(Data shown begins)
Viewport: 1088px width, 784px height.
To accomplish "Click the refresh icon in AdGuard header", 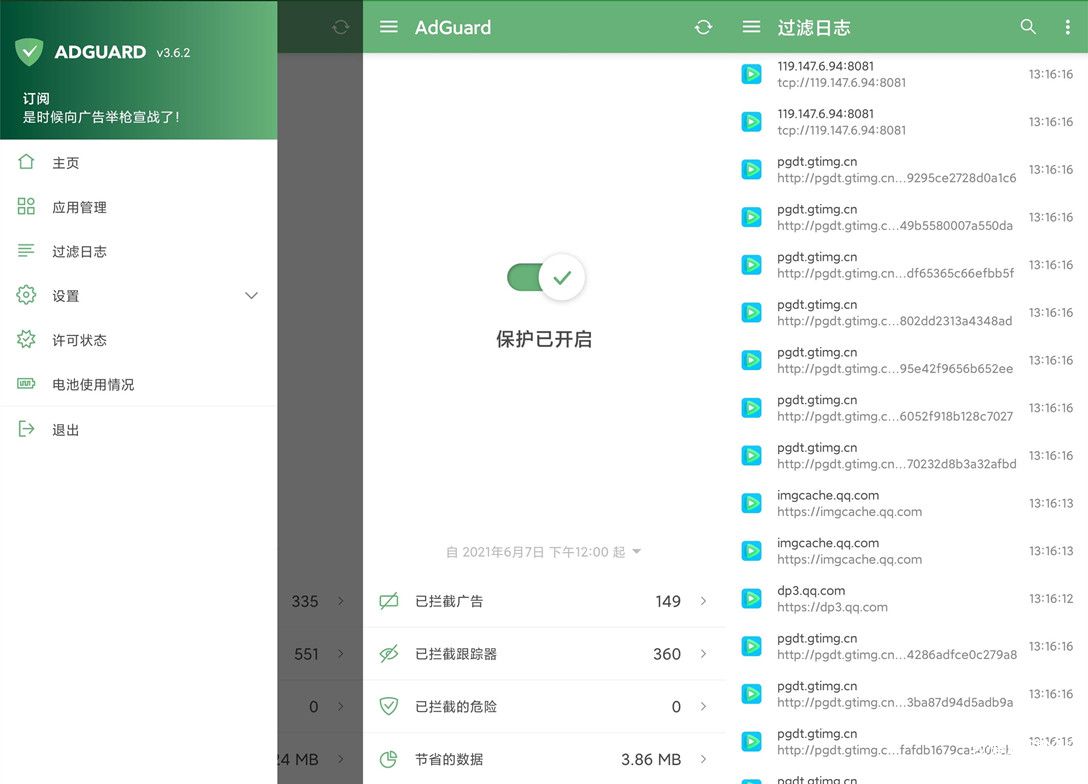I will [x=703, y=27].
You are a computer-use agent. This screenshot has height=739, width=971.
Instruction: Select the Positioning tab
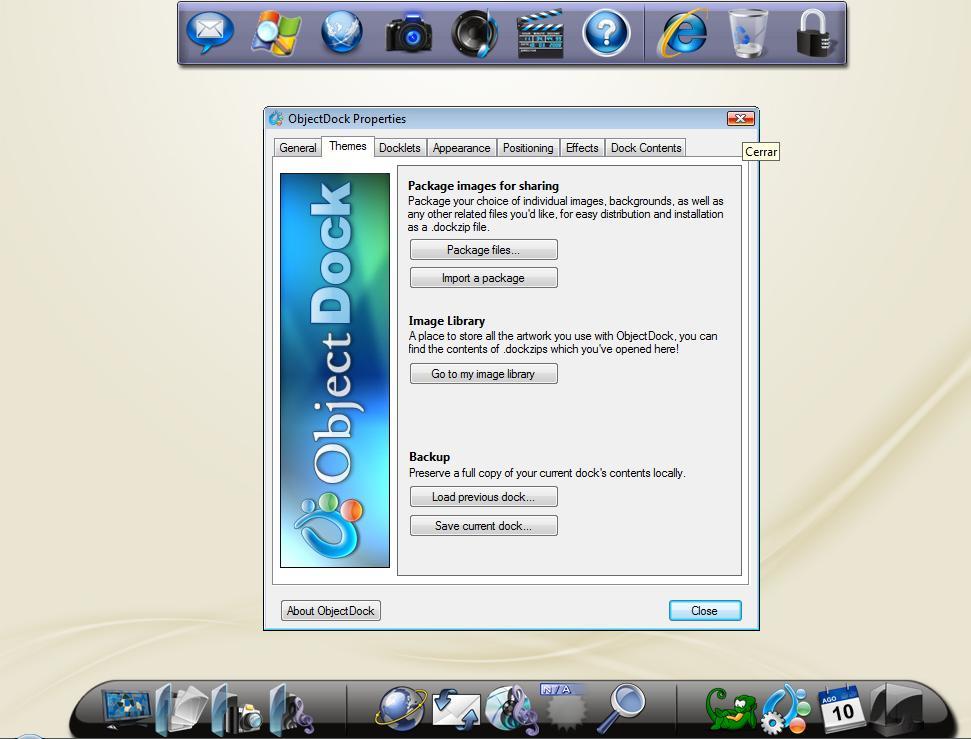point(528,147)
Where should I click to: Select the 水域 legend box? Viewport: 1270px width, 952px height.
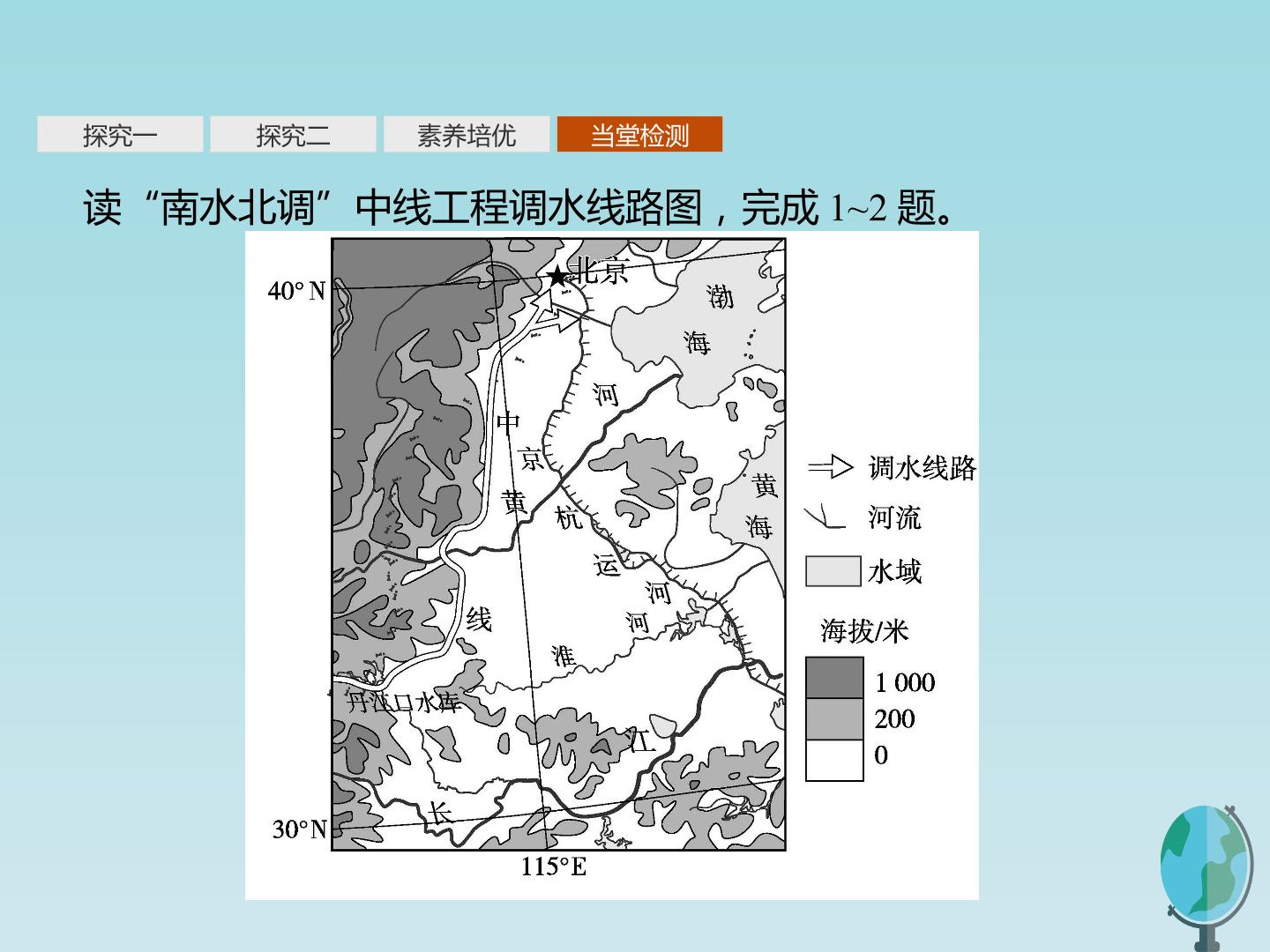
(Data shown ends)
--- Exercise goal ---
Reproduce, word for word, every line from the one that contains "Instruction: Select the Positioning tab" to the end of the data, including both ends; omit all pictures.

--- Expected answer ---
Instruction: Select the Positioning tab
point(528,147)
Where should I click to: Select the 水域 legend box? Viewport: 1270px width, 952px height.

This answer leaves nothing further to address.